Material for the task:

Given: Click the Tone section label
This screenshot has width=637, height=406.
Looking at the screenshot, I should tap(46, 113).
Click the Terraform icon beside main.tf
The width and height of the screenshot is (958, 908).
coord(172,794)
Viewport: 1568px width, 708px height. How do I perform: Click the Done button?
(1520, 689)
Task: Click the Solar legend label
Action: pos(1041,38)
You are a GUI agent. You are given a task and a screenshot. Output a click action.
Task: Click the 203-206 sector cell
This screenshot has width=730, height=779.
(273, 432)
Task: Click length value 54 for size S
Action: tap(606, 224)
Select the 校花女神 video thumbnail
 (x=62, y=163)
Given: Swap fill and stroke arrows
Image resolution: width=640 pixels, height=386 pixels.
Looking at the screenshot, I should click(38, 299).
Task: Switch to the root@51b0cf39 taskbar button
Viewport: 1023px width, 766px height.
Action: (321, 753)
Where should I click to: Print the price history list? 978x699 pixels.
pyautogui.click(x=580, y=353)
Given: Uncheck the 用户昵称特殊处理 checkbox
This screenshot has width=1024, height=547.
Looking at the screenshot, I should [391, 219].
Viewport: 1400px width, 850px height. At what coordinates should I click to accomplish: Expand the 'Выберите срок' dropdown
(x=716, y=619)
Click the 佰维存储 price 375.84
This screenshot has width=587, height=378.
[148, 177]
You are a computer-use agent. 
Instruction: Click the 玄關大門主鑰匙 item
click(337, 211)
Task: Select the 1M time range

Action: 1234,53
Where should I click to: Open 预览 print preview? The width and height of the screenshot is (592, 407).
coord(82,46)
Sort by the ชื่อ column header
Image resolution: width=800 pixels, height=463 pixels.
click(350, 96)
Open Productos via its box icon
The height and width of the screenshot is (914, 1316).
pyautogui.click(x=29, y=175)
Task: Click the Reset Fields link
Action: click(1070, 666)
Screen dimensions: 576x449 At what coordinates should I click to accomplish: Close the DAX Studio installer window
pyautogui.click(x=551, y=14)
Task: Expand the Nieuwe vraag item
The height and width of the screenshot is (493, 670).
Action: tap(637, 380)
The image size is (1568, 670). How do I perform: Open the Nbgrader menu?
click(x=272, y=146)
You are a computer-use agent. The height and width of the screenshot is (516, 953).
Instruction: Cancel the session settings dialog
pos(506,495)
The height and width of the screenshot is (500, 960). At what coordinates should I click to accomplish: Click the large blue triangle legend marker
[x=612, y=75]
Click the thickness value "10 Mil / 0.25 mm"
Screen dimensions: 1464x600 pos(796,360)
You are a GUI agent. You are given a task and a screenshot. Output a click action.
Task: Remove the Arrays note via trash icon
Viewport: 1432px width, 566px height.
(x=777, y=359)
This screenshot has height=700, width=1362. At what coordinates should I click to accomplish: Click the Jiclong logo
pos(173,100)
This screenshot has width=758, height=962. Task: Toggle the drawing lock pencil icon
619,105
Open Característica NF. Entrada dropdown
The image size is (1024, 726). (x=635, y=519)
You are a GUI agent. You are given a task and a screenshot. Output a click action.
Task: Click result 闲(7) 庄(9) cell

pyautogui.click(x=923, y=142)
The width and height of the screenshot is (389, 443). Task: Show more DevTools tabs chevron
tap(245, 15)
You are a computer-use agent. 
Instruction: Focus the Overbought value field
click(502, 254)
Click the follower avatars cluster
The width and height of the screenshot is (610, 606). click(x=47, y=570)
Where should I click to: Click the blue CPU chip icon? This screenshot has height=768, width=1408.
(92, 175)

Exercise details: Having read the entries, output all of them verbatim.

Final answer:
Given: Click the Tone section label
This screenshot has width=637, height=406.
Looking at the screenshot, I should tap(46, 113).
Click the Terraform icon beside main.tf
The width and height of the screenshot is (958, 908).
coord(172,794)
Viewport: 1568px width, 708px height. How do I perform: Click the Done button?
(1520, 689)
Task: Click the Solar legend label
Action: pos(1041,38)
You are a GUI agent. You are given a task and a screenshot. Output a click action.
Task: Click the 203-206 sector cell
This screenshot has width=730, height=779.
(273, 432)
Task: Click length value 54 for size S
Action: tap(606, 224)
Select the 校花女神 video thumbnail
 (x=62, y=163)
Given: Swap fill and stroke arrows
Image resolution: width=640 pixels, height=386 pixels.
Looking at the screenshot, I should click(38, 299).
Task: Switch to the root@51b0cf39 taskbar button
Viewport: 1023px width, 766px height.
Action: (321, 753)
Where should I click to: Print the price history list? 978x699 pixels.
pyautogui.click(x=580, y=353)
Given: Uncheck the 用户昵称特殊处理 checkbox
This screenshot has width=1024, height=547.
Looking at the screenshot, I should [391, 219].
Viewport: 1400px width, 850px height. At what coordinates should I click to accomplish: Expand the 'Выберите срок' dropdown
(x=716, y=619)
Click the 佰维存储 price 375.84
This screenshot has width=587, height=378.
[148, 177]
You are a computer-use agent. 
Instruction: Click the 玄關大門主鑰匙 item
click(337, 211)
Task: Select the 1M time range

Action: 1234,53
Where should I click to: Open 预览 print preview? The width and height of the screenshot is (592, 407).
coord(82,46)
Sort by the ชื่อ column header
Image resolution: width=800 pixels, height=463 pixels.
click(350, 96)
Open Productos via its box icon
The height and width of the screenshot is (914, 1316).
pyautogui.click(x=29, y=175)
Task: Click the Reset Fields link
Action: click(1070, 666)
Screen dimensions: 576x449 At what coordinates should I click to accomplish: Close the DAX Studio installer window
pyautogui.click(x=551, y=14)
Task: Expand the Nieuwe vraag item
The height and width of the screenshot is (493, 670).
Action: tap(637, 380)
The image size is (1568, 670). How do I perform: Open the Nbgrader menu?
click(x=272, y=146)
You are a computer-use agent. The height and width of the screenshot is (516, 953).
Instruction: Cancel the session settings dialog
pos(506,495)
The height and width of the screenshot is (500, 960). At what coordinates should I click to accomplish: Click the large blue triangle legend marker
[x=612, y=75]
Click the thickness value "10 Mil / 0.25 mm"
Screen dimensions: 1464x600 pos(796,360)
You are a GUI agent. You are given a task and a screenshot. Output a click action.
Task: Remove the Arrays note via trash icon
Viewport: 1432px width, 566px height.
(x=777, y=359)
This screenshot has height=700, width=1362. At what coordinates should I click to accomplish: Click the Jiclong logo
pos(173,100)
This screenshot has width=758, height=962. Task: Toggle the drawing lock pencil icon
619,105
Open Característica NF. Entrada dropdown
The image size is (1024, 726). (x=635, y=519)
You are a GUI agent. You are given a task and a screenshot. Output a click action.
Task: Click result 闲(7) 庄(9) cell

pyautogui.click(x=923, y=142)
The width and height of the screenshot is (389, 443). Task: Show more DevTools tabs chevron
tap(245, 15)
You are a computer-use agent. 
Instruction: Focus the Overbought value field
click(502, 254)
Click the follower avatars cluster
The width and height of the screenshot is (610, 606). click(x=47, y=570)
Where should I click to: Click the blue CPU chip icon? This screenshot has height=768, width=1408.
(92, 175)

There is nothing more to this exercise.